The range is from 4.5% to 10% because that’s the range from Cumberland County (shown in the darkest blue, sort of blue/purple) to Washington County (shown in brown).
Here’s a bar graph, with the counties arrayed by unemployment rate, from the same source.
By the way, the counties with lower unemployment are tending to see population growth, while those with higher unemployment are losing population.
There’s a fabulous interactive map of population changes showing every county in the United States you might want to check out.
It shows that Washington County, which now has the highest unemployment had a decline in population of 2.03% from 2010 to 2013.
In contrast, Cumberland County, with the lowest unemployment rate now, saw its population grow by 1.34% in that same three year period.
The link between jobs and population involves moving trucks, hearses and infant car seats.
Places declining in population have fewer births than deaths and fewer people moving in than moving out, certainly when compared to places where population is growing.
Migration, birth and death patterns relate to jobs.
A lot of it involves folks voting with their feet.

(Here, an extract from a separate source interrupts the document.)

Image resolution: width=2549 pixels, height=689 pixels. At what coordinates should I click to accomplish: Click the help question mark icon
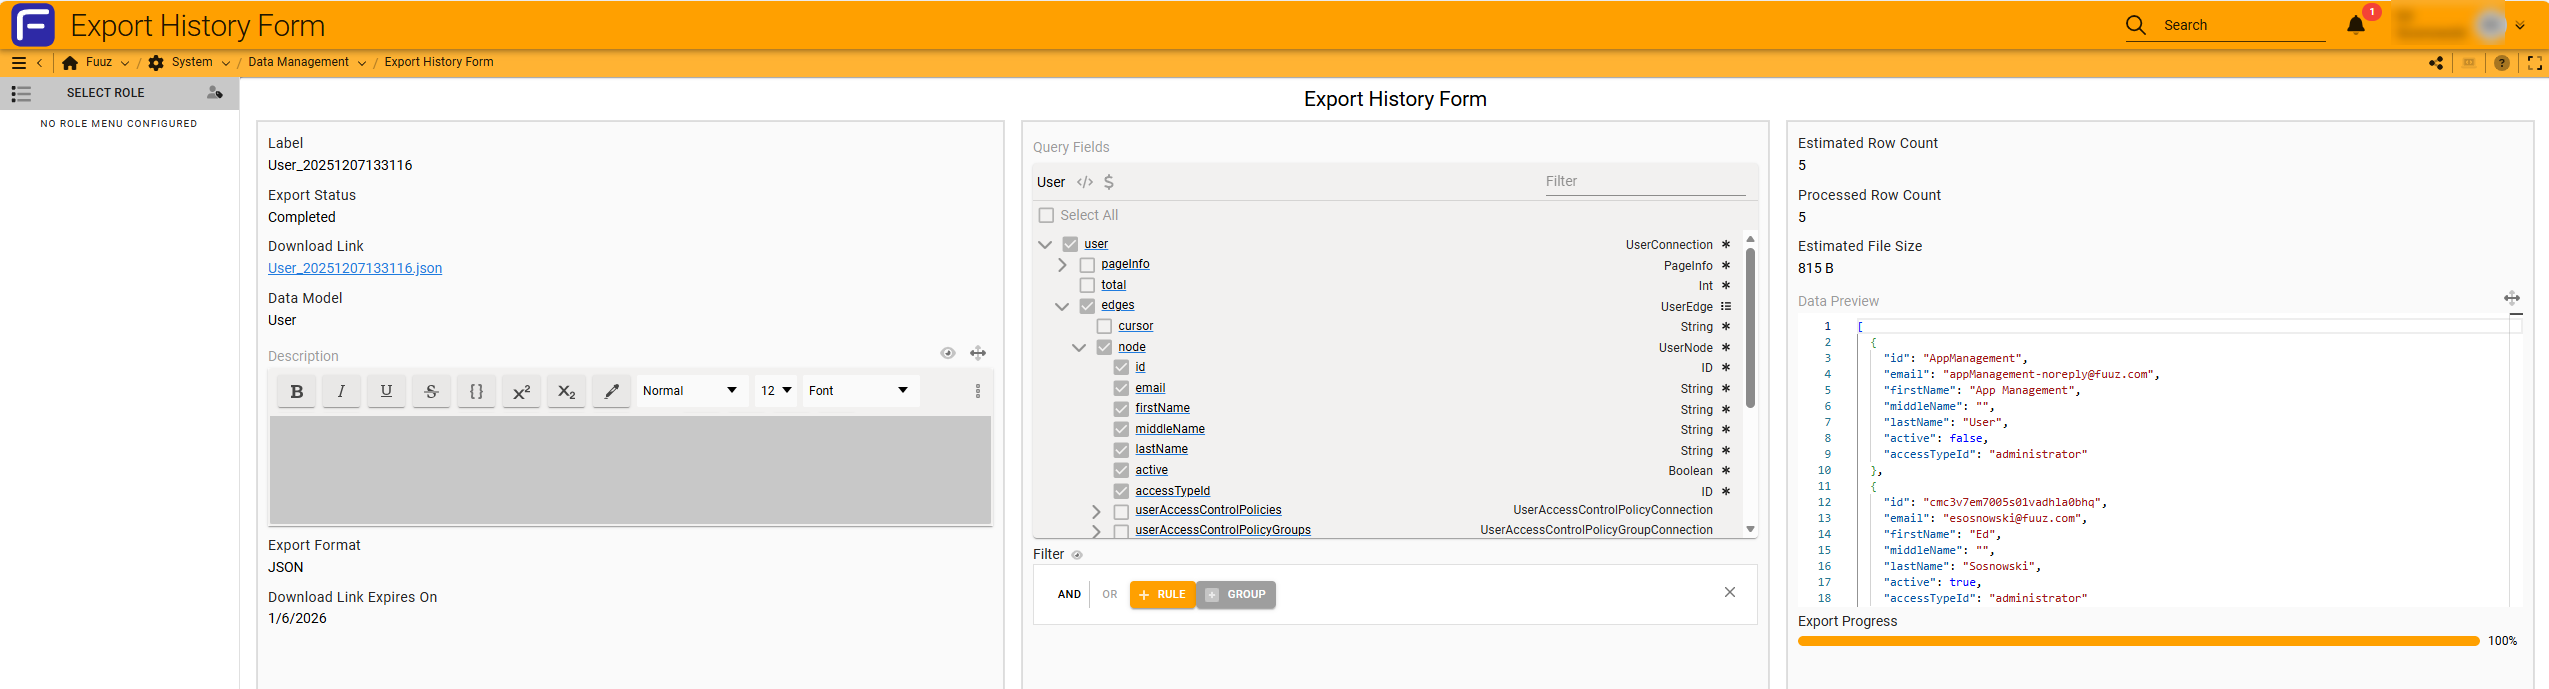click(2501, 63)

People are less willing and able to start and raise their families in places with lagging economies. If they’re able to leave, they start packing.
Places with slow growth and population declines have more old people and fewer young ones.
People across the ideological spectrum have long recognized Maine’s demographic challenges, and its link to the jobs picture.
Not every place fits the pattern, but there most definitely is a broader dynamic.
Nine months ago Speaker Mark Eves (D-North Berwick) held a summit where, according to reporter Christopher Cousins, economist Charles Colgan estimated that “in addition to keeping Mainers from moving away, the state must attract at least 3,000 new residents a year for the next 20 years in order to sustain the state’s workforce.”
“The rapid aging of Maine’s population has an impact on our economy, public health, caregivers, employers, and our workforce,” said Eves during the first round table meeting of more than 60 state experts, leaders and stakeholders at the Augusta Civic Center. [source]
The Maine Heritage Policy Center (MHPC) dubbed Maine’s population shifts, concentrated in some counties, “demographic winter” and counseled (you guessed it), tax cuts.
(Oddly enough, MHPC implicitly argued against population shifts as an economic issue when it claimed that discussions of employment trends since Gov. LePage was elected should control for population growth, a statistical method that would make the jobs picture look better in areas that grew slowly or lost population. Then again, they promoted the same method to try to make the case that expanding MaineCare wouldn’t save lives and keep Mainers healthier.)
Not surprisingly, people disagree about the best approach to keeping and attracting young people in Maine, but it has been a bipartisan concern for quite awhile, as has dealing with our aging population. Both matter for Maine’s economy.
As U.S. Speaker of the House Tip O’Neill put it, “All politics is local.” And so is the job climate.